Illegal fishing major maritime threat in Gulf of Guinea, costing West Africa $26bn

Illegal fishing major maritime threat in Gulf of Guinea, costing West Africa $26bn

The West African sub-region annually loses $26 billion to illegal fishing and illicit trade in marine resources, a senior Ghanian official has warned, echoing a recent report by an independent intergovernmental body that globally, nature is declining at rates unprecedented in human history, and species’ extinction is accelerating at an alarming rate.

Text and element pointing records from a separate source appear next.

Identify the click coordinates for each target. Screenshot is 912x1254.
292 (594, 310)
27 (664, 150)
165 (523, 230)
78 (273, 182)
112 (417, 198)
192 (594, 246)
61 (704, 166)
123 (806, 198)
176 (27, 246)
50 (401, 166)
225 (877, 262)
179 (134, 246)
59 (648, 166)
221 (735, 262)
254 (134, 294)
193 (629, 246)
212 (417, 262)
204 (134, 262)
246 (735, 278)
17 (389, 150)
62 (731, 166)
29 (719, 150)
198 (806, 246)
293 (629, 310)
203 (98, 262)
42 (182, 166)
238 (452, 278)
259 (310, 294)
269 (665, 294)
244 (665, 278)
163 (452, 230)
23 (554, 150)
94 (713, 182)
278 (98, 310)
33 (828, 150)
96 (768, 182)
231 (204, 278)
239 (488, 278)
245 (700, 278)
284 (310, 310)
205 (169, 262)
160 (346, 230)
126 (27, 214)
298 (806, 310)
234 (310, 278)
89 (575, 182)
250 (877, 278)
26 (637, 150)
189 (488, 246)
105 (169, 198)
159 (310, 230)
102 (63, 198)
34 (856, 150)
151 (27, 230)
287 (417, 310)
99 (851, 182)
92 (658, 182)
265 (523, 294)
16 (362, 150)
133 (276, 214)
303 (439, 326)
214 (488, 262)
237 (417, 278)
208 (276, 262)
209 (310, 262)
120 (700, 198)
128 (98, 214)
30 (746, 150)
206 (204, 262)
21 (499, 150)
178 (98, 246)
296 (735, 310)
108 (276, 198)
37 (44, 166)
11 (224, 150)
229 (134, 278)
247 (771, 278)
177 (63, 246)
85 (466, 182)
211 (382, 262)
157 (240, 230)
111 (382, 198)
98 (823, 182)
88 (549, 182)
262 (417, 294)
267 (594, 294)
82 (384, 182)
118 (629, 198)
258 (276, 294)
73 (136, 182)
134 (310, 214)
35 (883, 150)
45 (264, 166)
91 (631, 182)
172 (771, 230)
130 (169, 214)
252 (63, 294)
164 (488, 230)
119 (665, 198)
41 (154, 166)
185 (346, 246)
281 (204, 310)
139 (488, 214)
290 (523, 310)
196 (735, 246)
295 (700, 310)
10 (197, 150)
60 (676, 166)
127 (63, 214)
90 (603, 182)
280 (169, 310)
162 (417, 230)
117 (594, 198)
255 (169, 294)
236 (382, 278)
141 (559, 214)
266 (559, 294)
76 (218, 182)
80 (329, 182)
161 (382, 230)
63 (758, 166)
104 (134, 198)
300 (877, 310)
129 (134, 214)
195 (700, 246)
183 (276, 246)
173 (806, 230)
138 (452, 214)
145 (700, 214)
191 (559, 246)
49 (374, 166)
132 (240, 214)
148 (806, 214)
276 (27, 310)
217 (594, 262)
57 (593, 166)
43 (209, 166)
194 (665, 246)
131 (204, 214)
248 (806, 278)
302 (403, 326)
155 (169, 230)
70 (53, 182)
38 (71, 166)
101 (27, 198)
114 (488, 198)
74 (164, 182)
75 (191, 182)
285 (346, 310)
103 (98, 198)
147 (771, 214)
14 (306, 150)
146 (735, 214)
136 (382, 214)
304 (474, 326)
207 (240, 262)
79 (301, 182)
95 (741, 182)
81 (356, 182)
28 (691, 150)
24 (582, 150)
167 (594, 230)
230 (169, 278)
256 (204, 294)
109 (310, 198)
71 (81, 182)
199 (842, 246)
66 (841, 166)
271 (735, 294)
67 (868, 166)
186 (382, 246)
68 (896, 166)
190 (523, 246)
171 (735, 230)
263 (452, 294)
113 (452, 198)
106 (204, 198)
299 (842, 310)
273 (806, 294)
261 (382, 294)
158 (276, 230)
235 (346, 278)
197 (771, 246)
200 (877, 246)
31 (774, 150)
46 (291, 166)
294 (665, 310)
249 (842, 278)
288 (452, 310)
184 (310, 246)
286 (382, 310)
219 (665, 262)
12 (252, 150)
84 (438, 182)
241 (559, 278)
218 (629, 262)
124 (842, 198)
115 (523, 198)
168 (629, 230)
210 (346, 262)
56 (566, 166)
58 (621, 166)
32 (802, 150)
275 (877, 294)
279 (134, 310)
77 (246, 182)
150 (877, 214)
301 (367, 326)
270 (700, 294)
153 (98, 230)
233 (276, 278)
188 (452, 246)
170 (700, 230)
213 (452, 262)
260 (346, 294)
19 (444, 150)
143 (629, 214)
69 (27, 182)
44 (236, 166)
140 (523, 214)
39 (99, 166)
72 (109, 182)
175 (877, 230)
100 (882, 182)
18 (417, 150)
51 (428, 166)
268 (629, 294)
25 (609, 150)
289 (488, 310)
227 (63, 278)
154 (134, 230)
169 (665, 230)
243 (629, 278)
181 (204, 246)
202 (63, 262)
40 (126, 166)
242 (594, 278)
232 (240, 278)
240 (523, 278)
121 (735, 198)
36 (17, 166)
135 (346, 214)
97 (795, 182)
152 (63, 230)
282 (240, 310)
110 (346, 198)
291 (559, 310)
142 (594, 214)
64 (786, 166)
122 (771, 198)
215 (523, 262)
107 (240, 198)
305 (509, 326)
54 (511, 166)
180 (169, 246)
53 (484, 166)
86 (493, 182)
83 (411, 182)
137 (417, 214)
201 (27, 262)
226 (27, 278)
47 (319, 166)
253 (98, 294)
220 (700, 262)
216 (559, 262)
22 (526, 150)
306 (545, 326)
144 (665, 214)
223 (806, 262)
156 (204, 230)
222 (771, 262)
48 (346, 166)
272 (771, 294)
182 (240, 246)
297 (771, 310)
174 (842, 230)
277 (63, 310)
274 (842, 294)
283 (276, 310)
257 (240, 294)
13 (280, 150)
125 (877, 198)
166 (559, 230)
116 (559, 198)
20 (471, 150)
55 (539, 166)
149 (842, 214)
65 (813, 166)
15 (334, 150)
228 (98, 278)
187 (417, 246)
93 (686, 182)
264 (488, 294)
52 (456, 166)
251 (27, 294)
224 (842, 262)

In an address to selected media personnel at a workshop held in Accra that focused on the nature crimes in Ghana, the West African country’s Minister for Lands and Natural Resources, Samuel A. Jinapor, said that “on the economic front, Interpol estimates that 38% of global criminal proceeds are derived from nature crimes.” He also noted that crimes, such as illegal fishing, illegal mining and logging, and poaching, had damaged some vital and vulnerable ecosystems in the world, such as forests, wildlife, oceans, wetlands, coral reefs, and mangroves. His words echoed the recent report released by the Intergovernmental Science-Policy Platform on Biodiversity and Ecosystem Services (IPBES) that estimated that around one million animal and plant species were now threatened with extinction within the next decades.

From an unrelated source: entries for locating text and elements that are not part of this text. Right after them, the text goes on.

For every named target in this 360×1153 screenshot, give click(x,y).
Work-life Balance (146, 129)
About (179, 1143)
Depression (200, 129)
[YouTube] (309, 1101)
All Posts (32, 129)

Jinapor also cited a report jointly produced by the World Wildlife Fund (WFF) and the United Nations Office on Drugs and Crime (UNDOC), that nature crimes accounted for about 26% of global emissions and remained a major obstacle to attaining the 1.5 degrees Celsius target. Kyei Kwadwo Yamoah, an expert from the Fisheries Sector, said that Illegal Unreported and Unregulated (IUU) fishing had been identified globally as a major threat to the sustainability of the fisheries resource, whereby he warned that ”African countries of the Gulf of Guinea with little or no capacity to monitor their fisheries are the main victims of the practice.” He also noted that most of IUU fishing practices had gained strong roots among the fishers mainly because of a weak enforcement of the fisheries laws and regulations.